0:06
At this point of the course,
I hope you feel like you've learned quite a lot.
In the project, we're going to give you
the opportunity to put that knowledge into practice.
What we're going to do is work with text files,
this is a common thing that you will
find yourself needing to do when you're writing scripts.
And in particular, we look for differences between two text files.
In the project, you're going to find the first difference between
two text files and display that difference in a nicely formatted way to the user.
Right now, you can imagine how you can easily
generalize this to finding all of the differences in the file.
Once you found the first one,
you can just keep searching from there to find the next one and so on, alright?
Or we keep it simple here and just find the first one, all right?
But I want you to recognize that this is much more powerful
than just finding differences in text files.
This is about understanding how to process the text in files in arbitrary ways so that
you can do interesting things with data that
last beyond the lifetime of just the single execution of your program.

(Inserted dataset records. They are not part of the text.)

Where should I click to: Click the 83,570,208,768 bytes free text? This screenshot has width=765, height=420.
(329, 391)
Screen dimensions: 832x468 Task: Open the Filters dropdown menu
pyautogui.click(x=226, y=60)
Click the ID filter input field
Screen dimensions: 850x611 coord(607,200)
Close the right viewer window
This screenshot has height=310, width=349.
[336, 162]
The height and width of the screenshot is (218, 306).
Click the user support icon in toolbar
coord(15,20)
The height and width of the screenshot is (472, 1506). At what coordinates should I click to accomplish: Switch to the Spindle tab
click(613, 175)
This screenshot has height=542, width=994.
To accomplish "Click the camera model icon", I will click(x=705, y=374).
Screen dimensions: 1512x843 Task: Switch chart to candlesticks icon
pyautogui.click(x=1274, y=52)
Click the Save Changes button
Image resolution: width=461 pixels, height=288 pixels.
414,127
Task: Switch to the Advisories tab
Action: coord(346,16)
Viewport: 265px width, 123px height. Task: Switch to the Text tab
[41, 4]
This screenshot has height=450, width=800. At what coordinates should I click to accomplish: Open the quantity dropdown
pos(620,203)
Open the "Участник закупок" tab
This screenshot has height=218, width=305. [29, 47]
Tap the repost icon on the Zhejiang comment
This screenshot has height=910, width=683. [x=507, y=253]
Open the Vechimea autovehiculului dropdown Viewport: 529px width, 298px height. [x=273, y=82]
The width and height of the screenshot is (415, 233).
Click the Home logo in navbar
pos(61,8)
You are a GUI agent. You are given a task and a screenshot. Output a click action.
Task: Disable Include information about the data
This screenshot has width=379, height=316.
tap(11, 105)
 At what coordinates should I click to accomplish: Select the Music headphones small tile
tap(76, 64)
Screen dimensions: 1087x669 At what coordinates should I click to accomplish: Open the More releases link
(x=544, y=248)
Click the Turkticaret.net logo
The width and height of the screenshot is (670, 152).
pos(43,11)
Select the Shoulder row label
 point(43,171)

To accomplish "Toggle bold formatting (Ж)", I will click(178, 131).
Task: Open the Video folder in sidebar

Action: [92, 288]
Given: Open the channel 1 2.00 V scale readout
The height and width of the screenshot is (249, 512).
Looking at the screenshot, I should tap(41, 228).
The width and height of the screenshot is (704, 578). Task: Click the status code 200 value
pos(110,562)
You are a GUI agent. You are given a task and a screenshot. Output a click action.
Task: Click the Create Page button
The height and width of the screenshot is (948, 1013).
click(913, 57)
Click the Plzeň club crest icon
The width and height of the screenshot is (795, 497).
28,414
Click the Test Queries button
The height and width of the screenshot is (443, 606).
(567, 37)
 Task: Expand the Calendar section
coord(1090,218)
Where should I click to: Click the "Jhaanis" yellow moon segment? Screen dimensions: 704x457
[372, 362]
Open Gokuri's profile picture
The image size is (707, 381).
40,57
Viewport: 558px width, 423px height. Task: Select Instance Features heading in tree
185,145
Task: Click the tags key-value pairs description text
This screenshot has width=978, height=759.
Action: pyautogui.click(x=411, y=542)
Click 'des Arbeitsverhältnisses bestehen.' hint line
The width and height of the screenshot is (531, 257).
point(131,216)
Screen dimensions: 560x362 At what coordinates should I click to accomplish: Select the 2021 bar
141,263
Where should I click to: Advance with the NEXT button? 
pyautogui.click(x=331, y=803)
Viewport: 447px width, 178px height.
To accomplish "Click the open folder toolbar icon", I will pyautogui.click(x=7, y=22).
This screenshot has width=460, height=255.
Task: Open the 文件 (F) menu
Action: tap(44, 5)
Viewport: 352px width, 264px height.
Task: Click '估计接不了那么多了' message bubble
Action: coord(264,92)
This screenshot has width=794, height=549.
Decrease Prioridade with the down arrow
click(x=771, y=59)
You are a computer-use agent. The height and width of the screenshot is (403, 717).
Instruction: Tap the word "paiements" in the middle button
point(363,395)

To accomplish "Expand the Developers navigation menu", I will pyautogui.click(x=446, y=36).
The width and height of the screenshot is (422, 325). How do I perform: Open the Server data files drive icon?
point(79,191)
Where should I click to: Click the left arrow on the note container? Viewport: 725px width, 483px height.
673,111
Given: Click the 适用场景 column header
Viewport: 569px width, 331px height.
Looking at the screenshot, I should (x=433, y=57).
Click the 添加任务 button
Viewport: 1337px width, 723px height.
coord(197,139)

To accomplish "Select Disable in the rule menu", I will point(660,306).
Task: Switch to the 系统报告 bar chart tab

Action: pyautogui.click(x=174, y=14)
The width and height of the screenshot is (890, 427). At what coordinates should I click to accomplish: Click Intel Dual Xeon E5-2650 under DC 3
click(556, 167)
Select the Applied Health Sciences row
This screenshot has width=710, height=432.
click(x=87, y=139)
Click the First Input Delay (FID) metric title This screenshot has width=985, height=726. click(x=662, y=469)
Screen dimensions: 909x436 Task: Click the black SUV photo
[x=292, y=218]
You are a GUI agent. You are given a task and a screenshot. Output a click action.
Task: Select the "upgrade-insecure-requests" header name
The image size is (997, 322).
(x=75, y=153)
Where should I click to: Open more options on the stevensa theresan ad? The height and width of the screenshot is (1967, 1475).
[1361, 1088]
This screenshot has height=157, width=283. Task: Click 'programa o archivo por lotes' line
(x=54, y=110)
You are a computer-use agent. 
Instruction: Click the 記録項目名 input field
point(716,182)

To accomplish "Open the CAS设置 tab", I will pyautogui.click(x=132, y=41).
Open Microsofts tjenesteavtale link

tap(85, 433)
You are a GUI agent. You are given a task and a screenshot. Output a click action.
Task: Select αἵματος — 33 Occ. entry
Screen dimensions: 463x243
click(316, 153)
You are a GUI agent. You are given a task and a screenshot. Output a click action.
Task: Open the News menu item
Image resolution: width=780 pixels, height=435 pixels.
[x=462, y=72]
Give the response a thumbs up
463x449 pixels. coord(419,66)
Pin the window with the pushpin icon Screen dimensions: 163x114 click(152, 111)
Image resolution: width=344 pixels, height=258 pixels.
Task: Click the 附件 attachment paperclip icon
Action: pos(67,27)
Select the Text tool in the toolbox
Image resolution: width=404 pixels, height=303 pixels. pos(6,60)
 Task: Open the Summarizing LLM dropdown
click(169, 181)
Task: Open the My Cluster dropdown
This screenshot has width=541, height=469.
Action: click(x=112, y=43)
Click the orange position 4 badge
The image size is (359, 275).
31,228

All right? Let's take a look at
the logistics of the project and what we're asking you to do.
Before I start talking about the actual task that you need to do,
let's talk about some preliminaries here,
all right? First, coding style.
It is not good enough just to quickly whip up something that works, right?
We want you to think more carefully about how you write your programs, okay?
And so in this class, you're required to follow a set of
coding style guidelines and these guidelines are graded by the machine grader, okay?
So you need to read these coding style guidelines.
If you took our previous class,
they are the same as they were in that class,
so you are already familiar with them.
If not, please do read them and make sure that you follow them,
they're just simple common sense things about naming
your variables meaningfully and indenting consistently and things like that.
When you do this kind of things,
your code becomes much easier to read by others when they take a look at it,
and try to help you out or even by yourself when you go look at it later.
This becomes especially important when you start programming in groups,
when you have more than one person programming at the same time,
you have to agree on a consistent set of guidelines and ways that the code should work.
Otherwise, you have a bunch of code that looks
one way interspersed with another bunch of code that looks another way and
it becomes very difficult for someone to deal
with and read and maintain that code. All right?
So it's good to get in the habit of following
good coding style right from the start. Now, testing.
You also need to test your code and part of that is testing it as you go, all right?
There are going to be multiple parts to this assignment
and you want to do them one at a time and get each one working.
The problem is build upon each other,
so you want to get the first one working tested,
make sure that you know what it's doing before you move on to the next one. All right?
This will allow you to much more efficiently arrive at a final solution,
than if you just tried to look everything up at once and then you
find complicated interrelated bugs that are difficult to track
down because you can't figure out if it's in the function that you're working
on right now or a function that you wrote originally long time ago to do something else.
So, get in the habit right from the start of testing code as you write it, okay?
And write your own simple tests and make sure that
the functions are behaving the way you think they should behave.
We've also provided you a machine grader to
help you evaluate the validity of your programs as well.
And so, you can go to Owltest.
Here is the link right here to
the appropriate Owltest page for this assignment and you can
submit your code at any time and you will get a grade and feedback from Owltest.
And that feedback will help you to understand where your code might be going wrong, okay?
So we encourage you to use Owltest as much as you would like.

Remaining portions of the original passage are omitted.